Узнав меня, Мартино воскликнул: "А, вот это приятный гость и как раз к ужину! Раздевайтесь, и прямо к столу!" Войдя в натопленную столовую и жмурясь от яркого света, я увидел за столом семью Мартино и мою сестру Веру Ивановну, поступившую в Заповедник на службу препаратором-чучельщиком. У стула хозяйки, насторожив уши и приветливо, стуча хвостом, лежал красивый сеттер Норма.

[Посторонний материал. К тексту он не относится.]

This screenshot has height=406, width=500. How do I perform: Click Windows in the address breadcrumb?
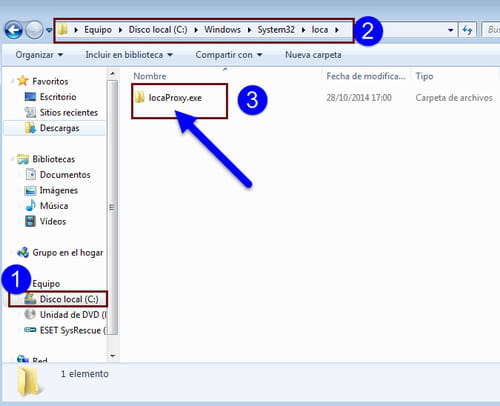(x=222, y=30)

Хочу немного познакомить читателя с людьми, которые играли во всяком случае немалую роль в судьбах Заповедника на самых первых этапах его бытия. Директор Заповедника Владимир Эммануилович Мартино был молодой человек среднего роста, сухопарый, но плечистый, с неправильными, но располагающими чертами лица, сильно близорукий, зоолог по специальности, питомец Новороссийского (ныне Одесского) университета. Он был общителен, насмешливо остроумен и фанатически предан науке. Супруга Мартино - Евгения Вениаминовна, сухощавая блондинка, была тоже родом из Крыма. Не получив специального образования, она, обученная супругом, прекрасно знала птиц и зверей, недурно стреляла и была, быть может, еще более фанатичным полевым зоологом, чем ее муж. Преобладание в семье зоологических интересов ярко сказывалось и на сыне Кирюше.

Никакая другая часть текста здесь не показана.